Extracted entries>
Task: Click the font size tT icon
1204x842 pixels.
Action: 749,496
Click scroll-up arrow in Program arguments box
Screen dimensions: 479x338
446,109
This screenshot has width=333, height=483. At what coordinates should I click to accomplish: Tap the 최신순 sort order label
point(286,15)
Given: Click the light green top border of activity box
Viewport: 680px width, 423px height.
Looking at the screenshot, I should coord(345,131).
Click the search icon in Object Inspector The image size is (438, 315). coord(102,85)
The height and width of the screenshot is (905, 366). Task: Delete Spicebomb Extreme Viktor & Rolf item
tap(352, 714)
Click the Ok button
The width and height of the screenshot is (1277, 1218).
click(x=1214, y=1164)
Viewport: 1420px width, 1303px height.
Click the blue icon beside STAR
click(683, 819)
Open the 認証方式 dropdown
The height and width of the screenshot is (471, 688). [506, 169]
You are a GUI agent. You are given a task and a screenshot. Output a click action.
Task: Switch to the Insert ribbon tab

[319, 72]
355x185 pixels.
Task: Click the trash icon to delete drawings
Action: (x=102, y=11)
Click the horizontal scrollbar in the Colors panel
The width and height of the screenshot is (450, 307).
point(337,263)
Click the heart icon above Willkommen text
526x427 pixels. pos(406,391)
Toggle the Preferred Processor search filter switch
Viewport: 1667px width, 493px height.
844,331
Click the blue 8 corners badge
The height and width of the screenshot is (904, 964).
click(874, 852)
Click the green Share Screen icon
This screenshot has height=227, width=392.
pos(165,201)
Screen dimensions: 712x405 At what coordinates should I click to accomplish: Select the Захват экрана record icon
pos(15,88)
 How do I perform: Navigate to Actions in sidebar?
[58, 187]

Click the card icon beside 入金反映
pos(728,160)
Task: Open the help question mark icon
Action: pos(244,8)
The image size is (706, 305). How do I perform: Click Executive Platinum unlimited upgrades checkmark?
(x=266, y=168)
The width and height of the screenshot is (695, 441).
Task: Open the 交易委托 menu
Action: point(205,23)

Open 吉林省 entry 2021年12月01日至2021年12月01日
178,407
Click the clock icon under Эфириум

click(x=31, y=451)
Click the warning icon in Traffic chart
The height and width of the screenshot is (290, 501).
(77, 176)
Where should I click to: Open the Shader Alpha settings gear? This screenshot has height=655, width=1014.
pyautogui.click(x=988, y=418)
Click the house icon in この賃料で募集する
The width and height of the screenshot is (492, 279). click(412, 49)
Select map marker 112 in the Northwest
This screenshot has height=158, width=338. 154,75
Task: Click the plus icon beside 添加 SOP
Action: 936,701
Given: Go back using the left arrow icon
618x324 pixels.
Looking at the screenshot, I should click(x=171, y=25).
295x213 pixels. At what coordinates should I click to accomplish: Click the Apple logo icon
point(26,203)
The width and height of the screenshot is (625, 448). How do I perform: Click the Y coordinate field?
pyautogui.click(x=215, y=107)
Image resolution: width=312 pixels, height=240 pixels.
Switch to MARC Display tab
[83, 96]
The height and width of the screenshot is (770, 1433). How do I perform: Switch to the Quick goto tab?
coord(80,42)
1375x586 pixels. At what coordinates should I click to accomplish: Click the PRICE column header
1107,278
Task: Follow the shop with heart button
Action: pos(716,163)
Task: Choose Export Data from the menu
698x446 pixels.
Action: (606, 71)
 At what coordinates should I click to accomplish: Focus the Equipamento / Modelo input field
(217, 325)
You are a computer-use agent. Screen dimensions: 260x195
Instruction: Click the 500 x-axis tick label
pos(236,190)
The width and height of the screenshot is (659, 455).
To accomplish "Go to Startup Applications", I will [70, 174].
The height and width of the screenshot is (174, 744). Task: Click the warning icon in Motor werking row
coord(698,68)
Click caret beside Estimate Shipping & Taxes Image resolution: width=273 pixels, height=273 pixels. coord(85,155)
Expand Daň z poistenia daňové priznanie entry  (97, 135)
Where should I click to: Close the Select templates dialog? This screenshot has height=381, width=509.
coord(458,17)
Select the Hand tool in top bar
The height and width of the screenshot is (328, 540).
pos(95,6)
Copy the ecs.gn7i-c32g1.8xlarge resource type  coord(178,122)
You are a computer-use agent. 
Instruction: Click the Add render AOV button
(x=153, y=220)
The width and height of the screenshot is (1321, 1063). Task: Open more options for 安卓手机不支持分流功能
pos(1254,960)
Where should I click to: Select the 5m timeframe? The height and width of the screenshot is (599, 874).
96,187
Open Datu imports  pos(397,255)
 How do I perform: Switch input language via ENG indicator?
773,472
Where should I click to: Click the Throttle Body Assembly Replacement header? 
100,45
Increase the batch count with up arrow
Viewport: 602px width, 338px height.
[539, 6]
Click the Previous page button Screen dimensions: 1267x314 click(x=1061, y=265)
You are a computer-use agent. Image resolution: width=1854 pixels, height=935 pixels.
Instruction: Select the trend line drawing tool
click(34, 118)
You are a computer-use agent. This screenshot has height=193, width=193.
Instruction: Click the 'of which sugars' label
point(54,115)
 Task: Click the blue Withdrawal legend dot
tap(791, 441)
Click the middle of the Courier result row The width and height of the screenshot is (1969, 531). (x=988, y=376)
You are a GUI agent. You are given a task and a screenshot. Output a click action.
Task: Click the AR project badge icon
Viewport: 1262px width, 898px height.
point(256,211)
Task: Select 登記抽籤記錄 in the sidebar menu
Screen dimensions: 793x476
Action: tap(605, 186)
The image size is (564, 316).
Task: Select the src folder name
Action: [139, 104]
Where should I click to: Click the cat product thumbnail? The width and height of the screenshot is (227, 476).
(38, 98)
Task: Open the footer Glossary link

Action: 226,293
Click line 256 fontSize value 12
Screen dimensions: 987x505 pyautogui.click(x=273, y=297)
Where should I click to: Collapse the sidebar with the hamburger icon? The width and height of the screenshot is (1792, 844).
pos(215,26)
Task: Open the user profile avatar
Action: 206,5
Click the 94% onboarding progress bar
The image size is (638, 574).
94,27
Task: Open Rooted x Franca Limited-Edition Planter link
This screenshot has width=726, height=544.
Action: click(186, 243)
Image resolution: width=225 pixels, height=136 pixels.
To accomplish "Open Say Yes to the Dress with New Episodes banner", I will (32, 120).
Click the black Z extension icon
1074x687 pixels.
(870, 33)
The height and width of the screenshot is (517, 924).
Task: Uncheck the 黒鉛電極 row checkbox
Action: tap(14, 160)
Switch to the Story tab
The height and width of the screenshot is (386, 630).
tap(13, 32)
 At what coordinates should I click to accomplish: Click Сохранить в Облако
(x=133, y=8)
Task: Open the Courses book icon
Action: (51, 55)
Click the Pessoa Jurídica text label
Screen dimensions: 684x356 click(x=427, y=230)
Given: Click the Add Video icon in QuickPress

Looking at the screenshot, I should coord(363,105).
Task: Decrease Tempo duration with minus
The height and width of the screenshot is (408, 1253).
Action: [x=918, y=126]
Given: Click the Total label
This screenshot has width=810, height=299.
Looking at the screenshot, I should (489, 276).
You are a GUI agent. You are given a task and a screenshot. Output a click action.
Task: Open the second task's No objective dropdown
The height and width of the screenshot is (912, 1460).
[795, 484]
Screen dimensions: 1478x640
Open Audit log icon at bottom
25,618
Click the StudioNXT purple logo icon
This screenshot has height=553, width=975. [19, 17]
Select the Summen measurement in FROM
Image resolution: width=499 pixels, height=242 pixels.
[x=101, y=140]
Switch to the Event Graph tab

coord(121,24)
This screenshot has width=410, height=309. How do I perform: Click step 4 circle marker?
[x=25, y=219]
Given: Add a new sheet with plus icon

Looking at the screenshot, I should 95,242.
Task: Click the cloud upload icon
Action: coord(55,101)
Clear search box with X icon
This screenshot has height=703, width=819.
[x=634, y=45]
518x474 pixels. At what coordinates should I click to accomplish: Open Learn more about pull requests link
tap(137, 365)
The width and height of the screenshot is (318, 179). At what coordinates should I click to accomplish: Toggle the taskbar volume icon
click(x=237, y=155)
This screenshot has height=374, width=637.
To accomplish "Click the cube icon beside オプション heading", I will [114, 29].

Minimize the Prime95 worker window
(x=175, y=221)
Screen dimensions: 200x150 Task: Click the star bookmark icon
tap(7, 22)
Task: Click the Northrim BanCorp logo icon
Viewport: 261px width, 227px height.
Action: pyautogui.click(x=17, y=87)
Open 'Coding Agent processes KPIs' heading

Your task>
Your answer should consist only of the lines above between the line holding "Switch to MARC Display tab" and the line holding "Expand Daň z", inclusive, each transcribed exactly.

Task output>
Switch to MARC Display tab
[83, 96]
The height and width of the screenshot is (770, 1433). How do I perform: Switch to the Quick goto tab?
coord(80,42)
1375x586 pixels. At what coordinates should I click to accomplish: Click the PRICE column header
1107,278
Task: Follow the shop with heart button
Action: pos(716,163)
Task: Choose Export Data from the menu
698x446 pixels.
Action: (606, 71)
 At what coordinates should I click to accomplish: Focus the Equipamento / Modelo input field
(217, 325)
You are a computer-use agent. Screen dimensions: 260x195
Instruction: Click the 500 x-axis tick label
pos(236,190)
The width and height of the screenshot is (659, 455).
To accomplish "Go to Startup Applications", I will [70, 174].
The height and width of the screenshot is (174, 744). Task: Click the warning icon in Motor werking row
coord(698,68)
Click caret beside Estimate Shipping & Taxes Image resolution: width=273 pixels, height=273 pixels. coord(85,155)
Expand Daň z poistenia daňové priznanie entry  (97, 135)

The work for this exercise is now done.